Exercise details: Can you return every line of the records below verbatim, with the pictures left out?

Listed entries:

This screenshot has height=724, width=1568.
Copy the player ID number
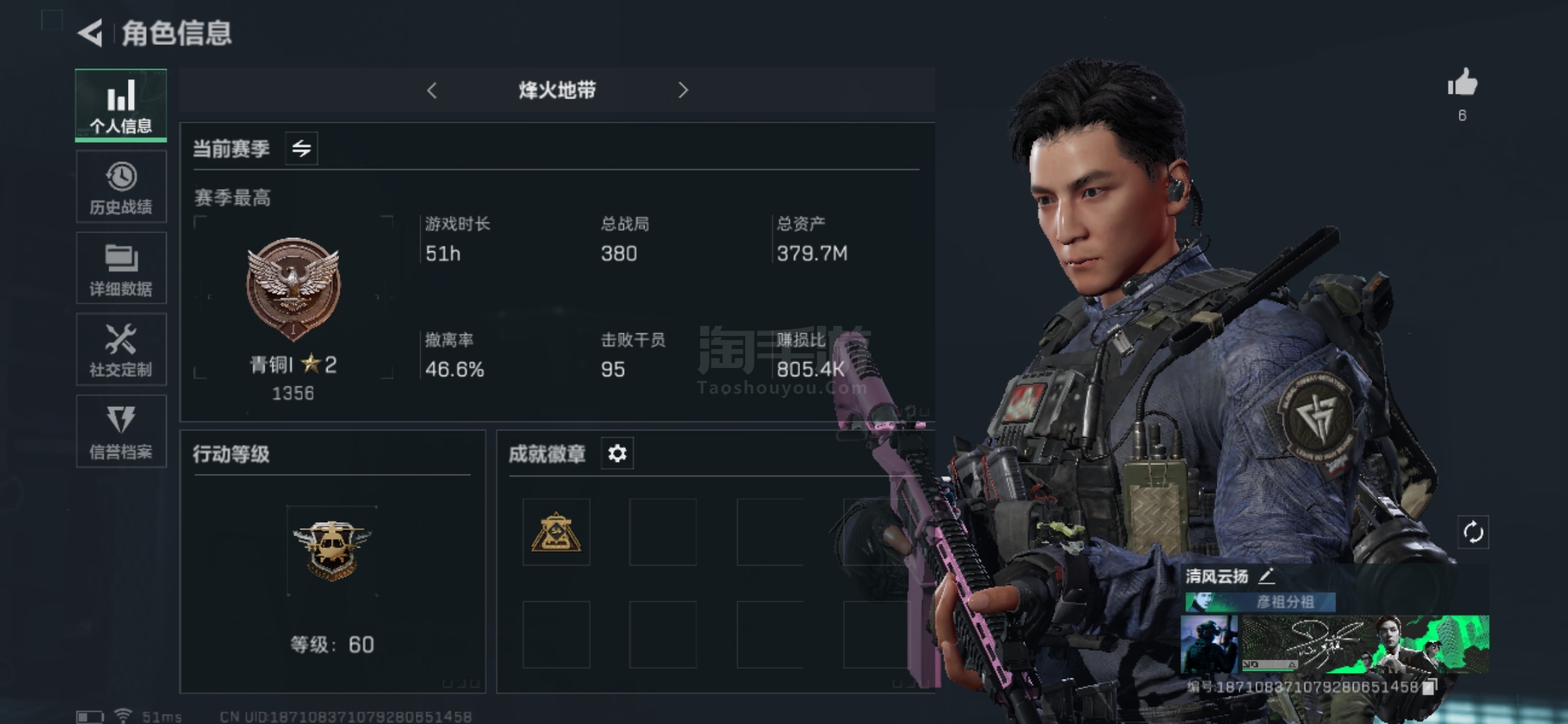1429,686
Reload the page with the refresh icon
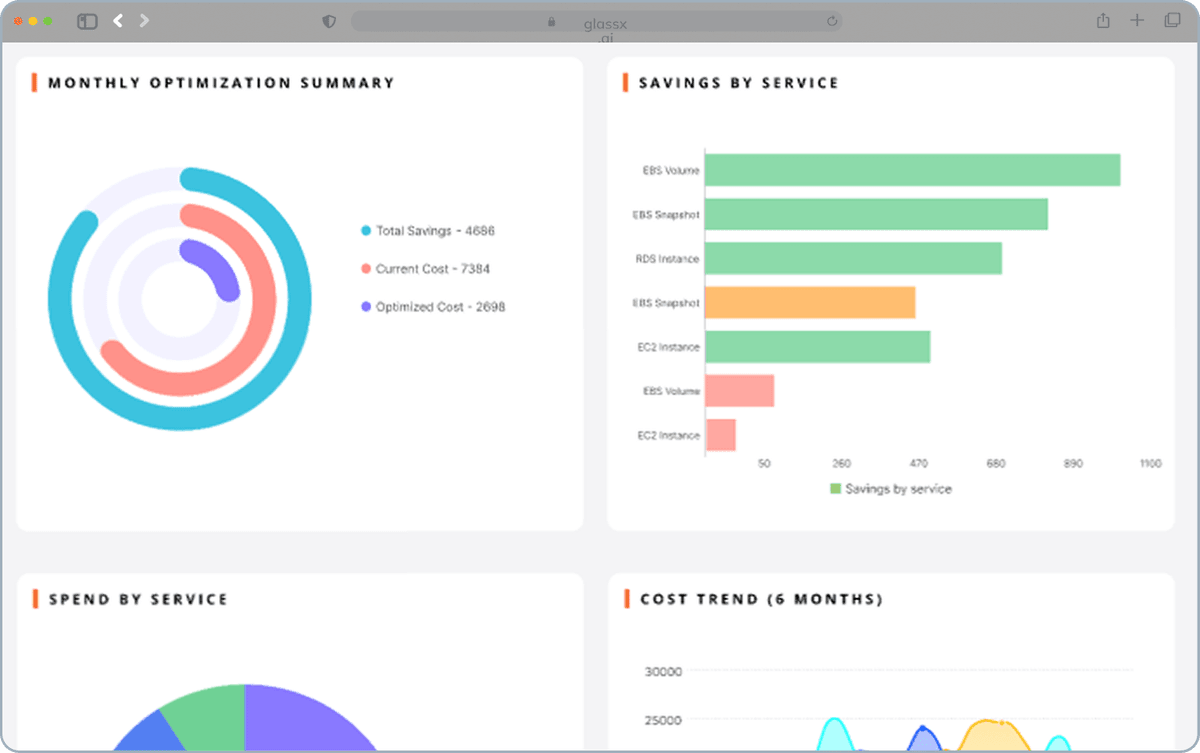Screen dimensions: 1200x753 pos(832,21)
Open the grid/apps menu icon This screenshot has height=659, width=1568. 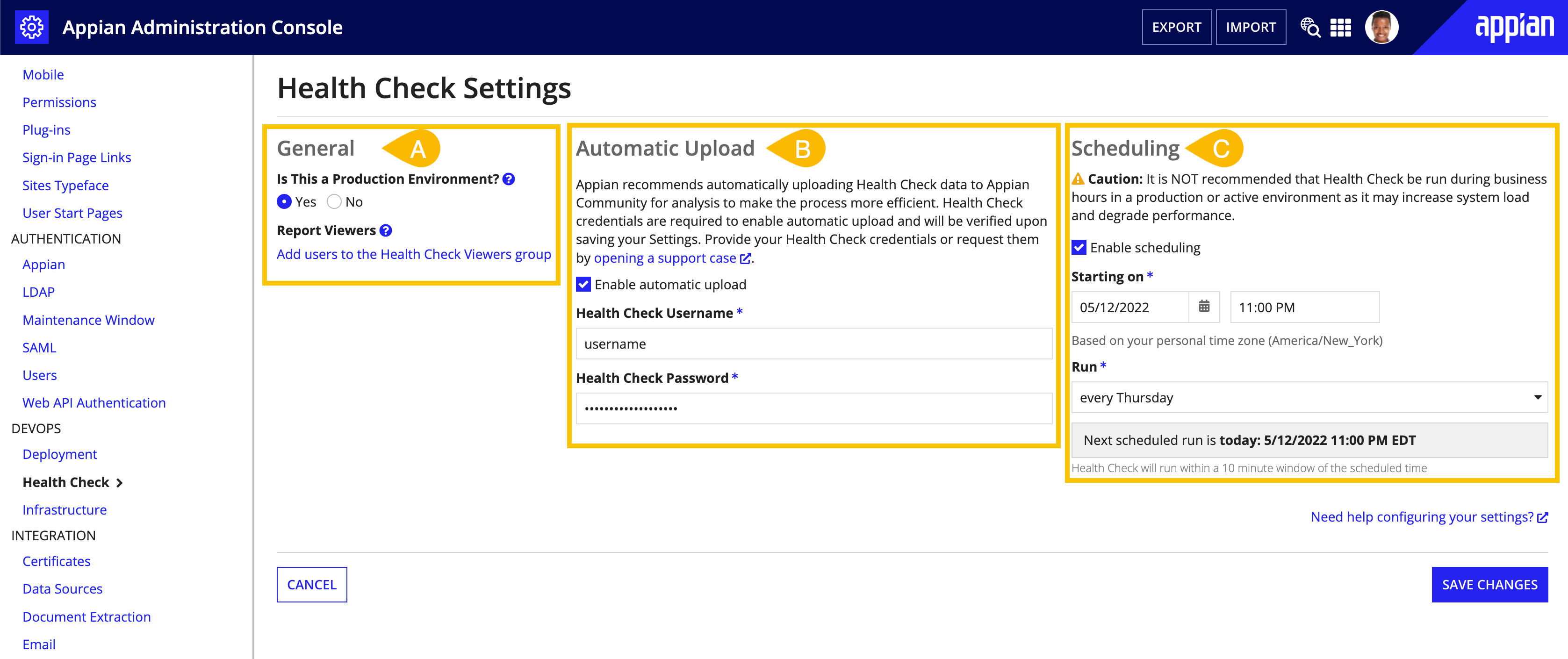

Answer:
This screenshot has height=724, width=1568.
Copy the player ID number
1429,686
Reload the page with the refresh icon
Screen dimensions: 1200x753 pos(832,21)
Open the grid/apps menu icon This screenshot has height=659, width=1568. 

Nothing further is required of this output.